“‘Between Crisis and Life’: A Conversation with Jacquelyn Stolos” – curated by Wendy Chen


Jacquelyn Stolos is a writer living and teaching in Los Angeles. She holds an MFA in fiction from New York University where she was a Writers in the Public Schools Fellow. Jacquelyn has won fellowships to attend the New York State Summer Writers Institute, the Community of Writers, and the Bread Loaf Writers Conference. Her short fiction has appeared in The Atticus Review, Conte Online, Bodega Magazine and more. Edendale, her first novel, was published with Creature Publishing in October 2020. Find her at jacquelynstolos.com.

Wendy Chen: It’s been such a privilege to witness your novel, Edendale, evolve. Congratulations on its recent release with Creature Publishing! First off, the title is brilliant. On a literal level, it refers to the particular district in Los Angeles where the characters live. On a metaphorical level, it’s so evocative in terms of this idea of paradise as an enclosed, illusory space full of contradiction, temptation, and seduction. Violence, too, lingers at the edges of paradise. How did you arrive at this title? What does the title mean for you and the characters within the novel?

Jacquelyn Stolos: Thank you! Edendale had many many many working titles. The very first was Megan Goes to Mars, because, back when I started chipping away at this project, I was inspired by Mars One, a real, private initiative that asked civilians to apply to relocate permanently to Mars. People actually applied! You could watch their application videos on the internet. I was fascinated by the psychology of a person who’d apply to leave Earth forever, and I thought I’d try to write my way into it. Obviously, I wandered away from that original premise and into very different territory. 

Edendale’s an old name for a pretty big area of L.A. that’s northwest of Downtown and east of Hollywood.
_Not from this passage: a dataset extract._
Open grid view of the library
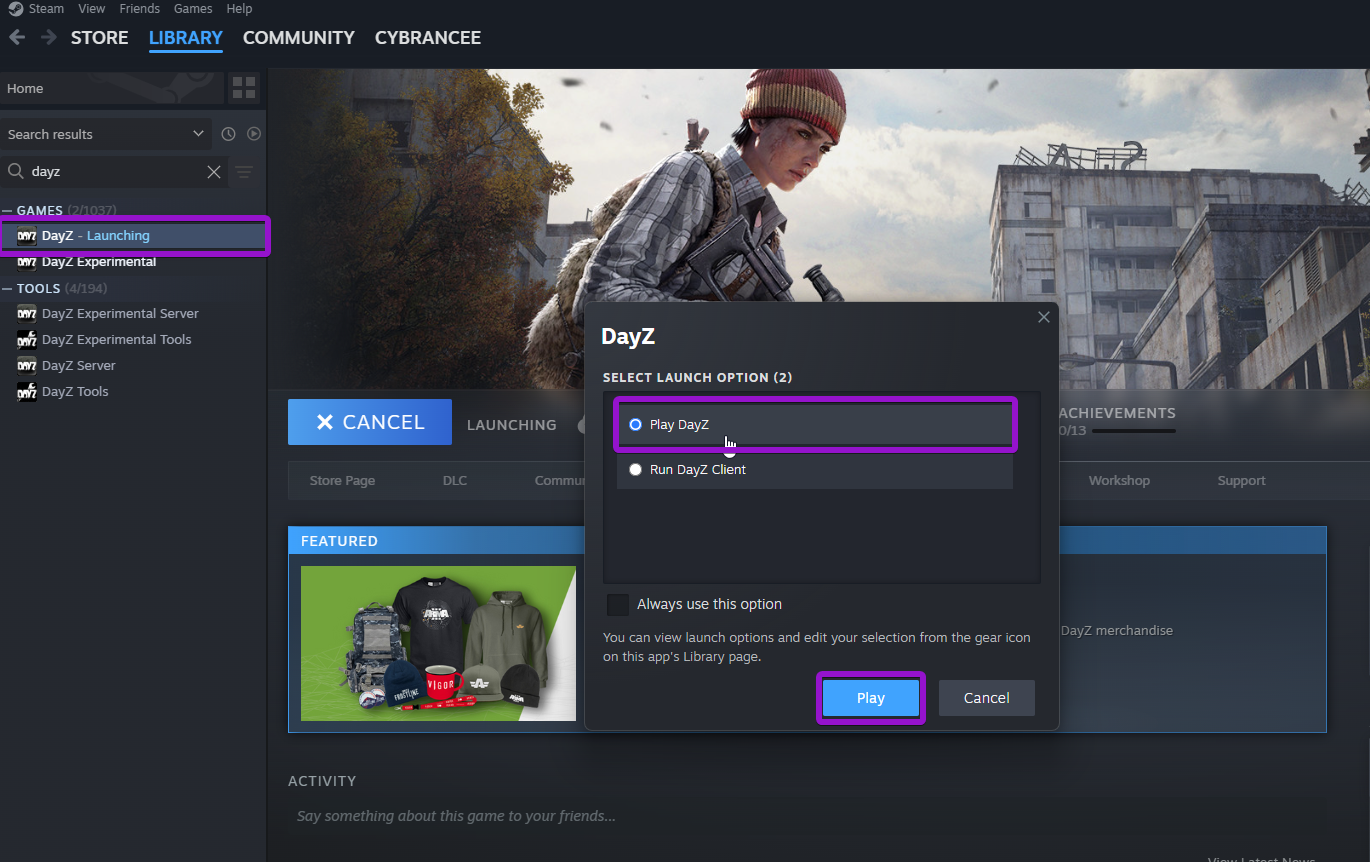The width and height of the screenshot is (1370, 862). click(x=243, y=88)
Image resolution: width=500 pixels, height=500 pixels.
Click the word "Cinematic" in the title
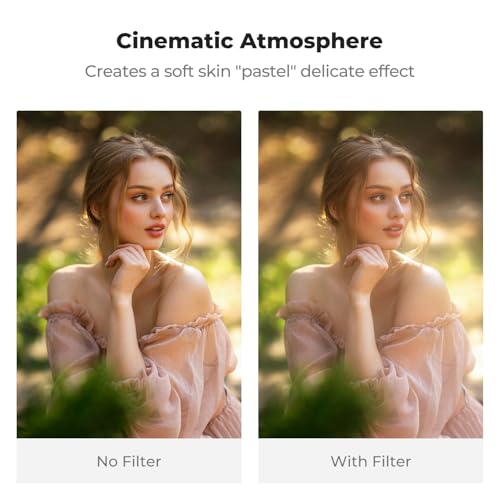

As far as I know, no one besides Google maps, the post office, and the library still use the name anymore. I started using it because the setting I was conjuring up felt sort of like Echo Park—a smaller neighborhood within what used to be called Edendale—but decidedly wasn’t. I’d only subletted there for a short time and, though enchanted by the place, wasn’t the right writer to capture the neighborhood in all of its complexity. Somewhere along the way, Edendale became another working title and stuck. 

WC: For me, one of the most striking qualities of your novel is the intensity and complexity of your setting. In the first chapter, for example, wildfires begin to encroach upon the city of Los Angeles. The slow encroachment of these wildfires throughout the book creates an atmospheric pressure that intensifies the emotional pressures on the characters. In a later chapter, there is a mention of snakes infesting a house. One of the most captivating aspects of the novel is the suggestion of violence and danger creeping in. What was the process of crafting this kind of setting for your novel? Did it evolve over time?

JS: Thank you! It’s very cool to hear what elements of Edendale stand out to readers.

When I was fumbling blindly through early drafts, setting and atmosphere clicked into place well before character and story. At the time, I was new to Los Angeles and obsessed with how exhilaratingly strange the city felt compared to anywhere I’d ever lived. So, the novel got its true start as an outsider’s sketches of her new city. When the characters arrived, they had to be outsiders too, since most native Angeleno’s aren’t going to wax poetic over the grime that coats your feet when you walk around in sandals or the fact that fruit trees grow in people’s yards.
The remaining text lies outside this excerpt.